In my celeryconfig.py i have this:

app = Celery('app_backend',
             broker='redis://:#######ows.net:6379/__redisinstance__',
             include=['backend.tasks'])

app.conf.timezone = 'UTC'

Is this where you are setting the broker details, Ken?

That’s a good catch.

No it’s not.

With this setting:

we use the setting CELERY_BROKER_URL=redis://localhost:6379/0

I’d make the guess that setting it in the Celery class is working fine for Celery, but not for Beat.

(If you use the new “lower-case” configuration settings, it would be broker_url. See Configuration and defaults)

Im getting all sorts of errors now.

In your tasks.py do you add

app = Celery('tasks', 
             broker='redis://:#####E=@#####ws.net:6379/__redisinstance__',
             backend='redis://:######E=@r####ws.net:6379/__redisbackendinstance__')

I then have

@app.task
def CalculateDailyProjectMetrics():
...

If i remove



app = Celery('tasks', 
             broker='redis://:#####E=@#####ws.net:6379/__redisinstance__',
             backend='redis://:######E=@r####ws.net:6379/__redisbackendinstance__')

The app breaks when starting up cause it throws an error
TypeError: 'module' object is not callable

No. Our celery definition in the celery.py file is just:
app = Celery('pmcs')
(“pmcs” is the name of the primary app in the project.)

The complete celery.py file looks like this:

import os

from celery import Celery

os.environ.setdefault('DJANGO_SETTINGS_MODULE', 'pmcs.settings')

app = Celery('pmcs')
app.config_from_object('django.conf:settings', namespace='CELERY')
app.autodiscover_tasks()

Everything else associated with the Celery configuration is in the settings.py file.

This seems like a stupid question, but If i am using this app.config_from_object('django.conf:settings', namespace='CELERY') and using the lower case configuration values within my settings.py

Do i need to prefix broker_url with CELERY?

i.e. CELERY_broker_url or celery_broker_url or just broker_url

because for some reason its still throwing the error: cannot connect to amqp://guest:**@127.0.0.1:5672//:

Thanks

Nope, that’s a good question. (We’re still using the caps-version, so I don’t have a good example there to look at.)

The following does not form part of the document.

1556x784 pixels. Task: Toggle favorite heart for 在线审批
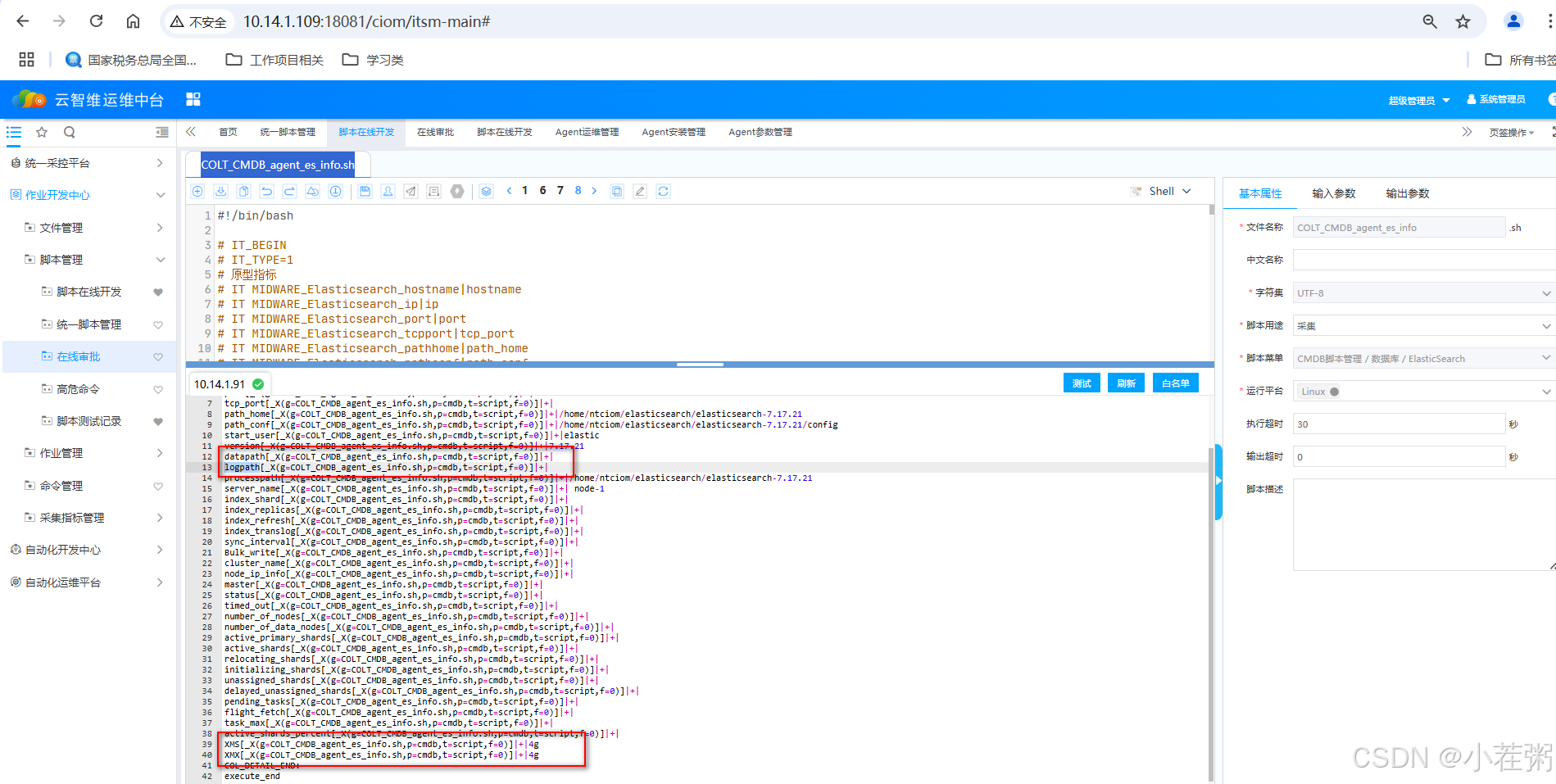157,356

Actually, from what I’m reading, it still should be CELERY_BROKER_URL in your settings.py. It appears to me that you would use the lower-case version only if you were pulling the configuration from something other than the settings.py file. (If you had a separate file for the Celery settings.)

See the docs at Using celery with Django, especially about half-way down where it talks about the namespace parameter.